Kajal Kumar knows the value of a good education. She's a career woman
who poured years of her life into studying to become a certified public
accountant with an MBA.
But after nearly two decades climbing
the corporate ladder in New York, the 46-year-old stopped managing
employees and began micromanaging her two daughters.
Instead of
overseeing company accounts, Kumar organizes piano lessons, SAT
preparation courses and Advanced Placement class homework assignments.
She wants to give her daughters a shot at a top-notch college education.
"I had a very good, promising career," Kumar said. "But it wasn't as
important as making sure my kids did well and just setting them up for
the future."
Stay-at-home parenting is nothing new. About 5.1
million mothers stay at home full time, according to the U.S. Census
Bureau. But Kumar's decision to quit her job came at an unconventional
time -- when her children were grown teenagers and had entered high
school. Unlike maternity leave, think of Kumar's time off as a
college-prep leave, say college admissions counselors.
She
represents a group of highly educated mothers who are sacrificing
careers to usher their children through the increasingly competitive
college admissions process.
There are no statistics counting how
many mothers compromise their careers to help their teens with college
admissions, but college counselors say they've witnessed more cases of
mothers pausing their jobs or completely quitting their jobs. Over the
past five years, Jeannie Borin, president of College
Connections, says she saw a 10 percent uptick in mothers who quit or
postponed their career to get their teens into college. Her counseling
company offers services in 32 states.
These mothers, who can
afford to quit their jobs, may stop working for months, a year or
several years leading up to the admission process, say researchers and
college admissions counselors. They reduce their full-time hours to part
time or request a temporary leave. Because many of them have jobs that
require advanced degrees and specific skills, it's usually easier for
them to transition back into the work force.
"They know it's
going to be an intense year and they take a leave to that effect," Borin
said. "The college frenzy has affected the entire family."
Since
the mid-1990s, there has been a dramatic increase in the amount of time
college-educated mothers are spending with their older children,
according to a March study from the University of California, San Diego.

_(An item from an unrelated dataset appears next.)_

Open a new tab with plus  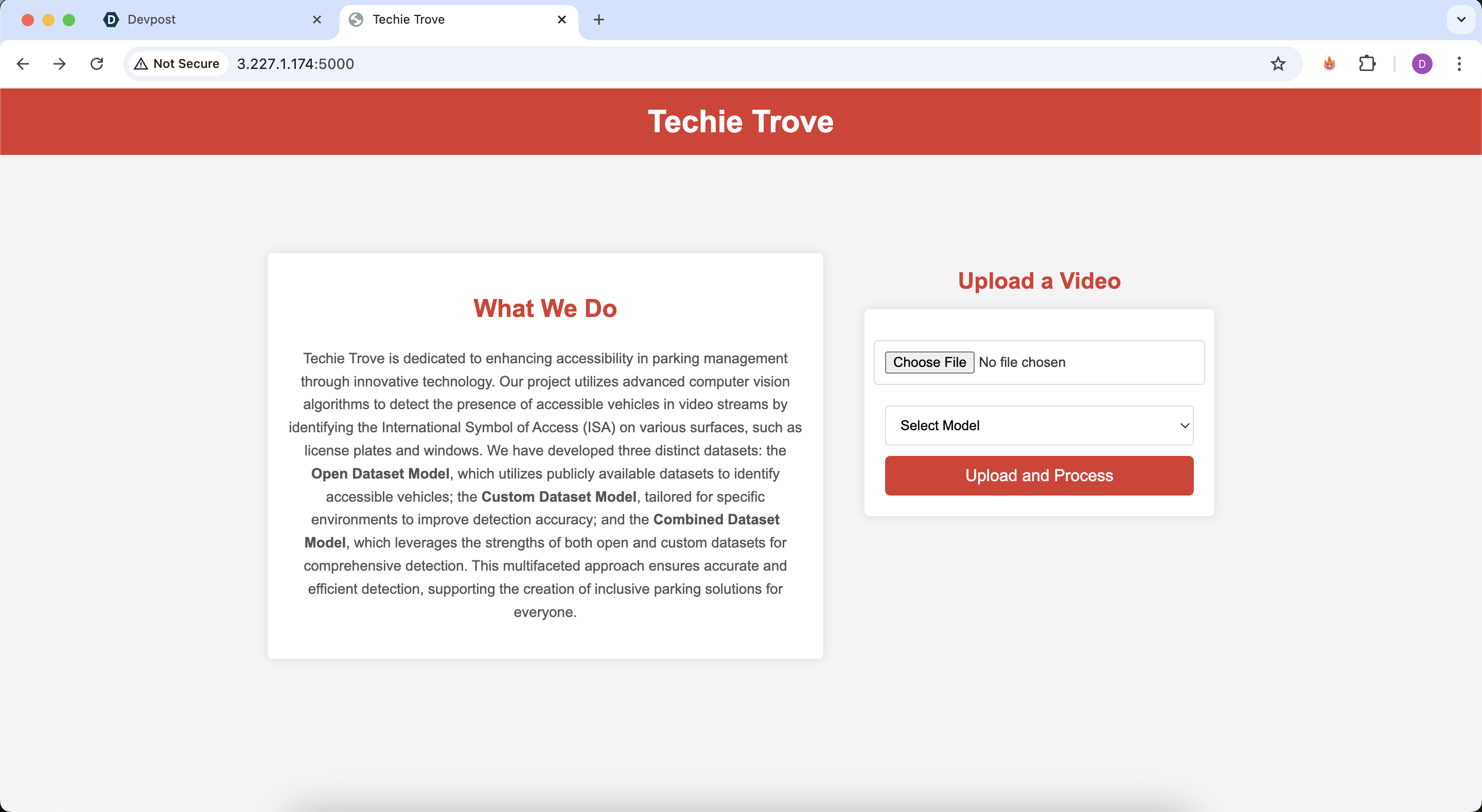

Women spent six hours a week on child care in the mid-1990s, but that
number jumped to about 12 hours a week after 2005, the study said.
Economics
professors Garey and Valerie Ramey, who headed the UCSD study,
theorized the rising amount of time spent on child care by a parent
likely is associated with difficulty in the college admission process
and juggling college preparatory activities. They found that
college-educated parents have more resources and are better equipped to
help their children with the process.
"We were shocked to find
other mothers who had graduate degrees and had given up their careers
and devoted their time to their children," said Valerie Ramey.
The
panic of getting her 17-year-old daughter into a highly ranked
university hit Rebecca Marder hard.
Marder, 56, of Los Angeles,
California, holds two master's degrees in counseling that took her
nearly 5½ years to earn. But a year-and-a-half ago, during daughter's
junior year in high school, she put her private counseling practice on
hold to help her through the college application process. Junior year is
a crunch time for high schoolers, as they compile college wish lists
and tour campuses.
She became her daughter's college applications
manager, scheduling campus tours and researching academic programs. She
also became a videographer, recording her 17-year-old at each college
visit as she weighed the pros and cons in front of each school.
Marder
has three older children, ages 25, 23, and 19, but she said this is the
first time she stopped working, because she saw that expectations of
high school students had grown since her eldest child entered college.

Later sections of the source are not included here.